Where there is stealing, killing, and destroying—whether that’s happening outwardly in the world or inwardly in our own hearts—that is not the voice of the shepherd. That is not the path of Christ. That is the thief. But where there is life—real life—expanding, healing, restoring, reconnecting… there is the shepherd. There is Christ.
And that raises a very honest question for us: what voices are we listening to? Because Jesus says his sheep know his voice. Not because it’s loud. Not because it’s forceful. But because it leads to life.
So if a voice in our lives—whether it’s a cultural voice, a religious voice, or even our own internal voice—is leading us toward fear, division, shame, or despair, we may need to ask whether that voice is really the shepherd.
Jesus doesn’t just describe himself as the shepherd in this passage—he also says, “I am the gate.” Now that’s an interesting image. A gate is not a barrier meant to keep people out. A gate is an opening. A way through. Jesus is saying: I am the one who has opened the way. “Whoever enters by me will be saved, and will come in and go out and find pasture.” There is a kind of spaciousness in that image. A freedom. “Come in and go out.” This is not about being locked into something rigid or confined. This is about being rooted in something so deeply life-giving that we can move through the world with trust.
And if we let Scripture interpret Scripture for a moment, we can hear the echo of Psalm 23: “The Lord is my shepherd… I shall not want… He makes me lie down in green pastures… he restores my soul.” That is the life Jesus is pointing to. A life where we are nourished, restored, and grounded—not because everything around us is perfect, but because we are connected to the source of life itself.
And this is where I want to gently stretch us a bit.
Often, we’ve been taught to think of salvation primarily in terms of what happens after we die. And I do believe that we return to God, the source from which we came. I trust that. But Jesus, in this passage, is talking about something more immediate—something present, something available now. “I came that they may have life… abundantly.”
What if salvation is not only about where we go later, but about how we live now? What if the “gate” Jesus opens is not just an entry point into heaven someday, or insurance against a fiery hell, but an invitation into a way of being that transforms our lives here and now?
Jesus knew something deeply true about himself—and about all of us. He knew that his identity did not come from the shifting categories of the world. Not from the religion he followed, not from the culture or country he was born into, not from approval or achievement. His identity came from his relationship with God.
He called God “Father”—not to limit God to any particular gender, but to express something about source. In Jesus’ world, the father, or patriarch of the family, was understood as the source of identity. So Jesus is saying: your true identity comes from God. Not from what you believe about yourself. Not from what others say about you. Not from your successes or your failures. From God. That’s why he could say, “I and the Father are one.” And why he could also say that we are the branches connected to him as the vine.
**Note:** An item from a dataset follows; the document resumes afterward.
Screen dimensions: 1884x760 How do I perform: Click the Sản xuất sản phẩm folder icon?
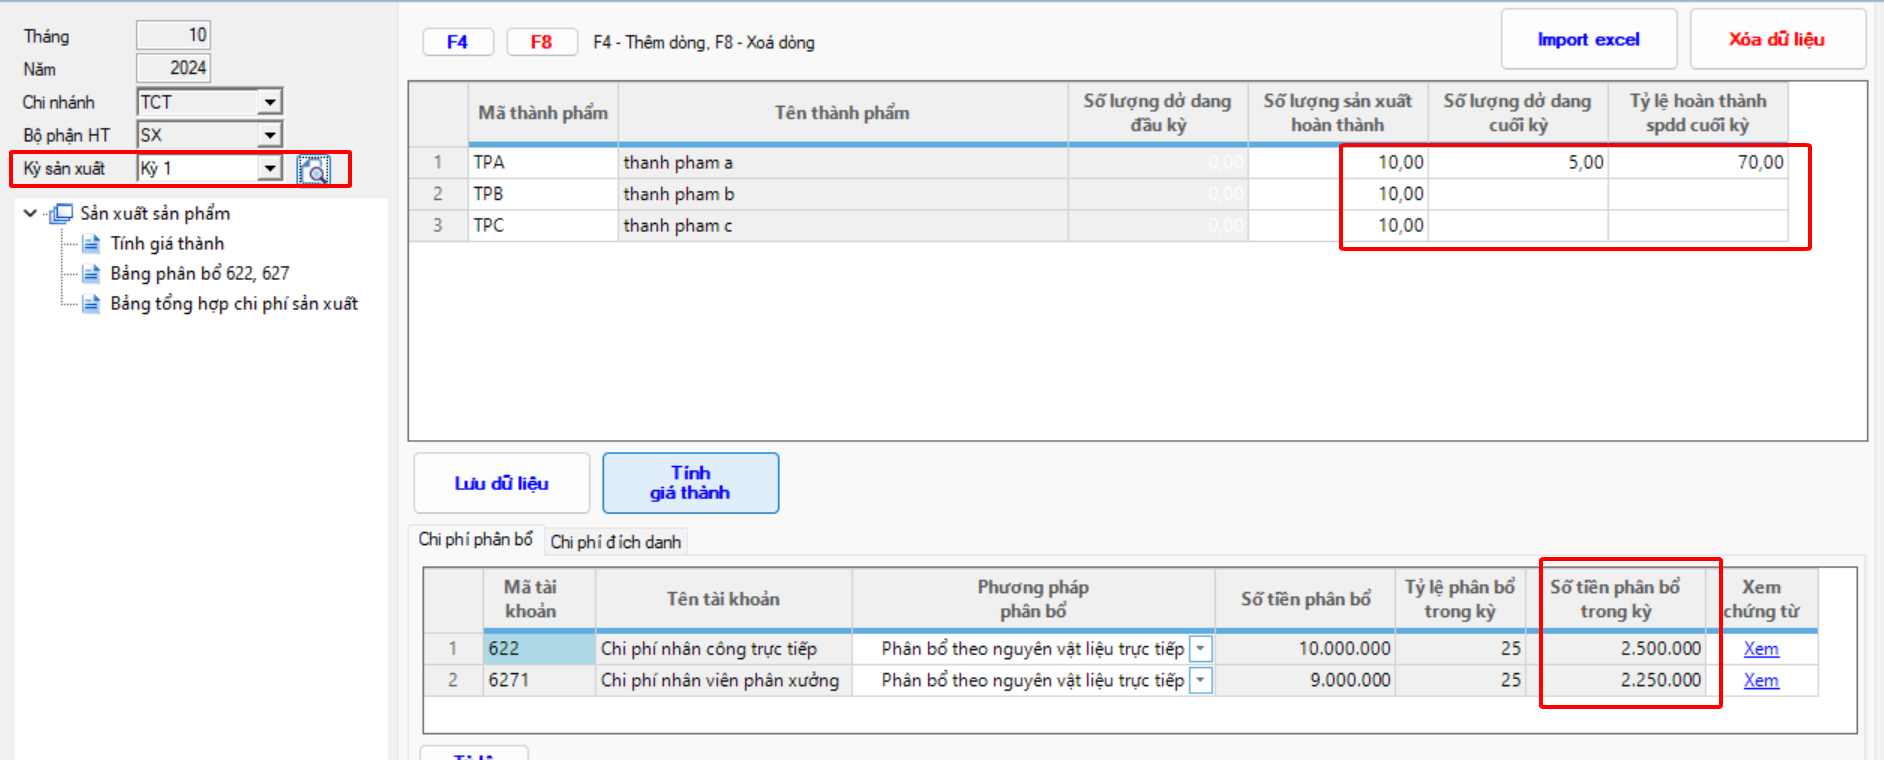pos(61,213)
What he’s telling us with that image is that there is a deep, unbreakable belonging at the heart of reality.
But here’s the thing—we don’t always live like that’s true. We live as if we are separate: separate from God, separate from one another, competing, striving, defending, fearing. And in my understanding, that’s what sin is. Not just bad behavior, but the illusion of separation.
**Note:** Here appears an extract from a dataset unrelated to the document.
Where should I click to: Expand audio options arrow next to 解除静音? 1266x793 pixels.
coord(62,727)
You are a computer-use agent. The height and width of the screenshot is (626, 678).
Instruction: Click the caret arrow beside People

When we live inside that illusion, the fruit is predictable: anxiety, division, scarcity, harm—the work of the thief. But when we begin, even imperfectly, to live from the truth that we are not separate—that we belong to God and to one another—something shifts. Our false selves, the parts of us driven by fear, ego, and self-protection, begin to loosen their grip. And in their place, something else begins to grow: compassion, generosity, joy, courage—abundant life.
We see a glimpse of that kind of life in the early community described in Acts—people sharing what they had, breaking bread together, living with glad and generous hearts. Not because they were forced to, but because that kind of life is contagious. It draws people in.
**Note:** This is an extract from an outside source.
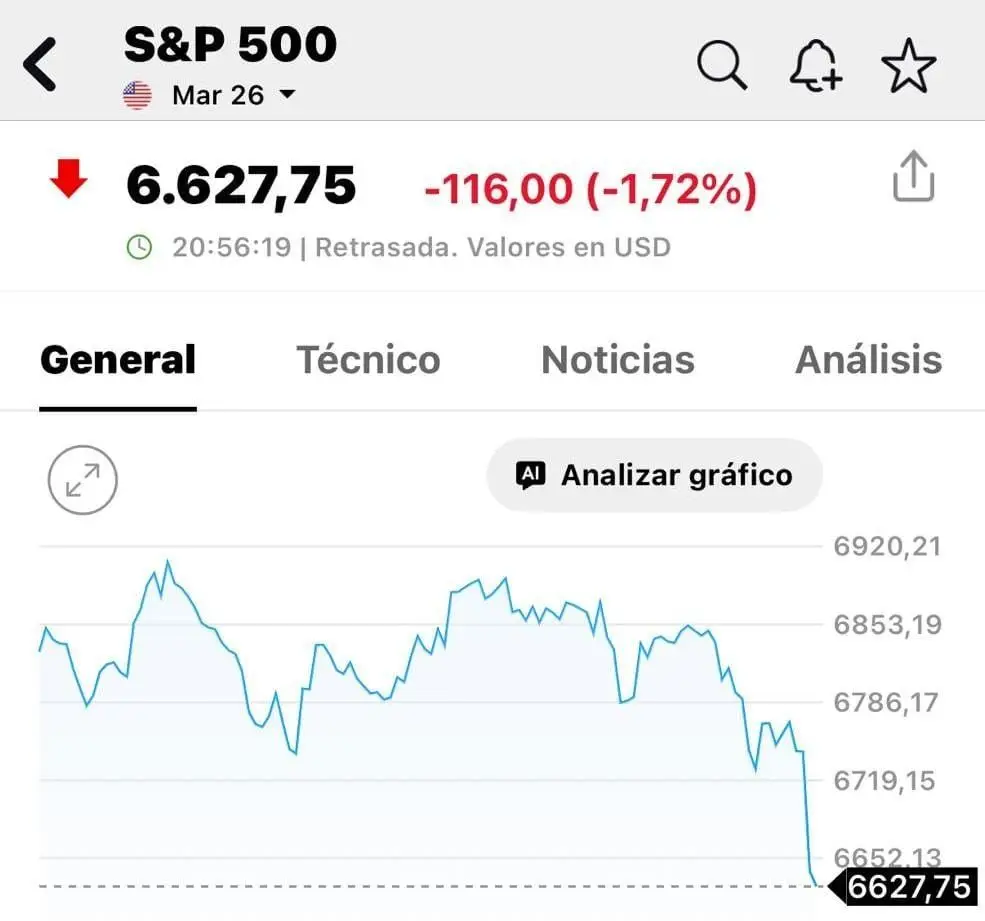
Task: Tap the AI icon in Analizar gráfico
Action: coord(530,475)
That’s what Jesus is inviting us into. Not a life of obligation. Not a life of fear. But a life that flows from being rooted in God—a life where we can come in and go out and find pasture, where there is freedom and nourishment and rest.
So the question is not: have we done enough? The question is: are we listening? Are we listening for the voice that leads to life? And are we willing to follow it? Because the gate is already open. The shepherd is already calling. And abundant life is not something we have to earn. It’s something we are invited to enter.